Si può dire che su questa linea ritroviamo alcuni dei suggerimenti di organizzazione politico-amministrativa invocati da don Sturzo. In economia, Sturzo era un liberale classico (che però rifiutava sia il liberalismo sia il socialismo), denunciava il capitalismo di Stato, dilapidatore di risorse, avversava il centralismo. Ma censurava anche il primo impianto dell’Italia repubblicana del 1948, trovando inadeguata la presenza del regionalismo necessario per consentire un’autonomia ai diversi livelli di governo. Egli sosteneva una cultura di ispirazione cattolica e democratica che si ponesse al servizio della cittadinanza secondo la Dottrina sociale della chiesa e che si occupasse di affrontare il divario economico tra il Centro-Nord e le aree sottosviluppate del Mezzogiorno.

3. Conclusione

Come diceva Luigi Einaudi, vi è “un terreno dei teoremi e uno dei consigli”, nel nostro caso, un terreno del regionalismo amministrativo e uno del regionalismo politico. Il modello di regionalismo amministrativo differenziato che ho appena delineato incontra però qualche seria difficoltà teorica: se i limiti legislativi imposti alle regioni sono costituiti da principi fondamentali della materia o da norme imposte dalle leggi dello Stato a vario titolo – competenza esclusiva ex art. 117.2, norme “trasversali” che incarnano i “valori” costituzionali, competenze assunte in sussidiarietà a tutela degli interessi unitari, ecc. – come si può ammettere che ad essi si deroghi per alcune regioni soltanto, senza che per ciò stesso si vengano a perdere la “fondamentalità” del principio o la “universalità” dell’interesse unitario? La risposta a questa domanda davvero impegnativa non può che essere, politica. L’intesa tra Stato e regione richiesta dall’art. 116.3, secondo un’applicazione adeguata dell’autonomia differenziata servirebbe appunto ad isolare e giustificare la deroga che si introduce. In questo contesto, molti dei principali sindacati hanno deciso di rivolgersi alle Senatrici e ai Senatori perché si tenga la scuola “organo costituzionale” fuori dal processo di regionalizzazione avviato dal Governo.
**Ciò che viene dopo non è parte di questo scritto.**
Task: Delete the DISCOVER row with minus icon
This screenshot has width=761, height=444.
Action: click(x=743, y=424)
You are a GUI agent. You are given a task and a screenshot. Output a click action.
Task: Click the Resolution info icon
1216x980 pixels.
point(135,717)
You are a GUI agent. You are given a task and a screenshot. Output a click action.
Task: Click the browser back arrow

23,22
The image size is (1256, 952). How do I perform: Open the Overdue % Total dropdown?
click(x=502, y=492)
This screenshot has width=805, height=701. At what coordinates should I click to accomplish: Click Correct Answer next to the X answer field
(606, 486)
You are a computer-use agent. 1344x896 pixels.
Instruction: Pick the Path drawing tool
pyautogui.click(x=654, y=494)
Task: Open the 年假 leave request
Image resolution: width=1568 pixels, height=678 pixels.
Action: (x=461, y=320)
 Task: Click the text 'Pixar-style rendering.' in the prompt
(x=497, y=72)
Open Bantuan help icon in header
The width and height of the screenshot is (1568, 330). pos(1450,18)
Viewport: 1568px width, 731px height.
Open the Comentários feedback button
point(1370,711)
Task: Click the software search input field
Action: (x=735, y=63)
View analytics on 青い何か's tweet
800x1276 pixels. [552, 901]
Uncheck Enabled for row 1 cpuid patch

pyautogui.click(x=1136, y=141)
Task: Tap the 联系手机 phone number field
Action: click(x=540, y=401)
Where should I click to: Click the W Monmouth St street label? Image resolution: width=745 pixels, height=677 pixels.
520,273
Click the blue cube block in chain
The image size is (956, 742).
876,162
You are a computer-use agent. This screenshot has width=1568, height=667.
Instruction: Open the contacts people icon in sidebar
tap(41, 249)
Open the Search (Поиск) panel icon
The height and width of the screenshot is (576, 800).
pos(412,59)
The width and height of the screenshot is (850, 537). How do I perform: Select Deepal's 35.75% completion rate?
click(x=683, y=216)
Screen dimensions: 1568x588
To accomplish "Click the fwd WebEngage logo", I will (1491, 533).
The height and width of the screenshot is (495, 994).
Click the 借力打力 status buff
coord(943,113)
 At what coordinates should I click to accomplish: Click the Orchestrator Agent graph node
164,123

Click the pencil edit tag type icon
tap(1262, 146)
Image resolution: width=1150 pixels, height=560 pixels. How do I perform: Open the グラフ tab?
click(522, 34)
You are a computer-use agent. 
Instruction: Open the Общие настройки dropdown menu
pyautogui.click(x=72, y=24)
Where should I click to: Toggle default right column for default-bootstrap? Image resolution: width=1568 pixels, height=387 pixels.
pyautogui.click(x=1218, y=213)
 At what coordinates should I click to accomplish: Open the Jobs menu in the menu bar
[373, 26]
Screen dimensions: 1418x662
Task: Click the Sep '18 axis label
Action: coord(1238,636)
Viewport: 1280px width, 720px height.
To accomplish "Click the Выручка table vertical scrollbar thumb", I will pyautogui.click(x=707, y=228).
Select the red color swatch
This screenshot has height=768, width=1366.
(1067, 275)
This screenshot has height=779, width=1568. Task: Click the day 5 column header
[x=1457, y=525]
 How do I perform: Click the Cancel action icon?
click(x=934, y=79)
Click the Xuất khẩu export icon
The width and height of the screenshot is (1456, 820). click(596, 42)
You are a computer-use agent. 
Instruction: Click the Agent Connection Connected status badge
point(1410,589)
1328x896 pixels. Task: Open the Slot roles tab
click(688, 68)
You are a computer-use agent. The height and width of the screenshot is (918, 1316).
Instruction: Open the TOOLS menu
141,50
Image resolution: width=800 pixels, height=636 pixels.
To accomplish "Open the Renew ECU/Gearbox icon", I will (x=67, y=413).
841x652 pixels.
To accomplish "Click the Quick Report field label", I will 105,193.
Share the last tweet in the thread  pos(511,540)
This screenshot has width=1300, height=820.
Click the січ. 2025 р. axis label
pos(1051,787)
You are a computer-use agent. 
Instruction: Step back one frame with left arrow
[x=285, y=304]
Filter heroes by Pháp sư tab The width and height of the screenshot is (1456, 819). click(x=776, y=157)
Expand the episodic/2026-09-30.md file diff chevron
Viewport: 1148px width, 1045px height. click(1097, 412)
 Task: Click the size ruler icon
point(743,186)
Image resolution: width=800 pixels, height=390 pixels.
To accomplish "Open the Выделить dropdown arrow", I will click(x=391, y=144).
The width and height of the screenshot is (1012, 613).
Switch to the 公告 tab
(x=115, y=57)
A sua volta, il regionalismo “politico” differenziato, sebbene sia auspicabile, ben si sposa con i vari tentativi di promuovere un referendum per la secessione o il riconoscimento di una nuova “specialità” regionale; né può ridursi alla sterile – e profondamente sbagliata – rivendicazione del trattenimento totale delle tasse sul proprio territorio. Questo sarebbe un regionalismo che fomenta la disgregazione della Repubblica e che non può che andare a cozzare contro i principi costituzionali.

Ancora di più, entrambi questi regionalismi implicano un duplice rafforzamento della burocrazia nella transizione da un decentramento finanziario amministrativo a uno politico e quindi da una finanza locale derivata a una quasi-autonoma. Lo spirito di corpo dei burocrati, il cui numero e potere viene moltiplicato dai livelli di governo, porta talvolta ad anteporre gli interessi personali a quelli del loro “principale”, ovvero i politici rappresentanti della società civile e la stessa collettività, come ci mostra la teoria della burocrazia. E la burocrazia ostacola le riforme (routine e privilegi) a meno dell’uso di incentivi adeguati (come quelli utilizzati dall’Imperatore Mutsuhito della dinastia Meiji contro i samurai). Gli Stati si reggono su due basi: la politica che determina gli obiettivi e l’amministrazione che applica gli strumenti per raggiungerli e le nemiche principali della burocrazia sono la liberalizzazione e la concorrenza.

La riforma del Titolo V, che ha spostato verso le Regioni capacità di spesa e meccanismi di controllo, creando nuovi centri di spesa sovrapposti a quelli centrali, ha aperto su questi profili il vaso di Pandora.